Presentational elements and attributes such as font, border,
cellpadding, etc. are all invalid in HTML 5. (Implementations must
support them, but conforming documents must not use them. <b> and <i>
remain valid.) There's very little of this stuff left in the HTML
that ships with the software. We can remove this incrementally as
it's reported.
For user-added content, I think it's fair to just treat it as GIGO --
if they submit invalid content that can't be easily converted to a
valid form, it will be output as-is. Users can already submit invalid
content in cases where we can't easily fix it, e.g., duplicate id's.
If we switch to HTML 5, the W3C validator will begin outputting errors
on this presentational stuff, which should hopefully encourage users
to reduce it over time, at least in high-profile places like the front
page or infoboxes.
So converting to HTML 5 would be trivial. However, in addition to
lending our support to good standards, there are several modest
practical benefits that would accrue from the switch. I include here
only things that are possible in valid HTML 5 documents, but which
would not validate as XHTML 1 (so excluding stuff like localStorage);
and which are usable right now (so excluding stuff like <nav>, <input
type=color>, etc.):
* HTML 5 permits omission of a lot of the cruft that XHTML requires.
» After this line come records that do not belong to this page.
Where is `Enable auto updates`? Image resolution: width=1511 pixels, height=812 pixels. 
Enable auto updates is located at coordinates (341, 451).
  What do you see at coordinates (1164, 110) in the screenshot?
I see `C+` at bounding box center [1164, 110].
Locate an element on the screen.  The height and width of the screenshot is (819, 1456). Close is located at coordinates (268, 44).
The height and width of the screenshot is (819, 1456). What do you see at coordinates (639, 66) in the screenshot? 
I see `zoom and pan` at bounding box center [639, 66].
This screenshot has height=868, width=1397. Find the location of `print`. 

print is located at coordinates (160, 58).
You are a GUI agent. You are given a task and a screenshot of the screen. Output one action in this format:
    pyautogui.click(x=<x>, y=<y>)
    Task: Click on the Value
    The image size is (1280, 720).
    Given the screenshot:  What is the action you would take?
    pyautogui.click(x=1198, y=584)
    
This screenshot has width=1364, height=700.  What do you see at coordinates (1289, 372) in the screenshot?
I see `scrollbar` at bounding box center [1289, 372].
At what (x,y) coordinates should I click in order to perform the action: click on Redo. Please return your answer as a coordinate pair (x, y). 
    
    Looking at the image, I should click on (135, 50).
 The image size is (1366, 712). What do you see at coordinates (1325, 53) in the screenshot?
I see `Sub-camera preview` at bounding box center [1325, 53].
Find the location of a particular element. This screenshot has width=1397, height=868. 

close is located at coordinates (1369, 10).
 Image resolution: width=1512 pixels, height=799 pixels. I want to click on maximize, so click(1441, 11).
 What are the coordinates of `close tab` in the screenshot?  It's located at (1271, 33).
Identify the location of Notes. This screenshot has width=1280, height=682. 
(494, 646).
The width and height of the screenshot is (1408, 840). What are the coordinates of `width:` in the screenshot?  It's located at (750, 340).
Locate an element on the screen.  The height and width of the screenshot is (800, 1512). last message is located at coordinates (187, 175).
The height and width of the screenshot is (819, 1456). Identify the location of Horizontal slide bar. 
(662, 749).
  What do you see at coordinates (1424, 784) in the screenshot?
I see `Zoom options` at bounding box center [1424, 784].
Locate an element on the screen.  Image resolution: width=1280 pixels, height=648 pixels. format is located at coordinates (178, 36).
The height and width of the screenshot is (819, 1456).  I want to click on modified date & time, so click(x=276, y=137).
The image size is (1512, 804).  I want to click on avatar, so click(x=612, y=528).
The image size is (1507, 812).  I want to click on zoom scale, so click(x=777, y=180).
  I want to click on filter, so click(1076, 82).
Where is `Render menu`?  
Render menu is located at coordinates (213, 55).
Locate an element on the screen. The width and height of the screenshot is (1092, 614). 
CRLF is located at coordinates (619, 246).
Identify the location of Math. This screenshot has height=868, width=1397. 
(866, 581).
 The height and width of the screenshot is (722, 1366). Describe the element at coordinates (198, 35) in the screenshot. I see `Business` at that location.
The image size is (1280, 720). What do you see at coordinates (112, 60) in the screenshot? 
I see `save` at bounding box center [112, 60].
It permits leaving off ending tags in most cases where that's
unambiguous, and leaving off some required tags entirely (such as
<html>, <head>, and <body> if they have no attributes). The "/>"
ending is no longer required. Superfluous attributes like
type=text/javascript on <script> are no longer needed (unless you want
to use <script type=application/x-python or something, of course!).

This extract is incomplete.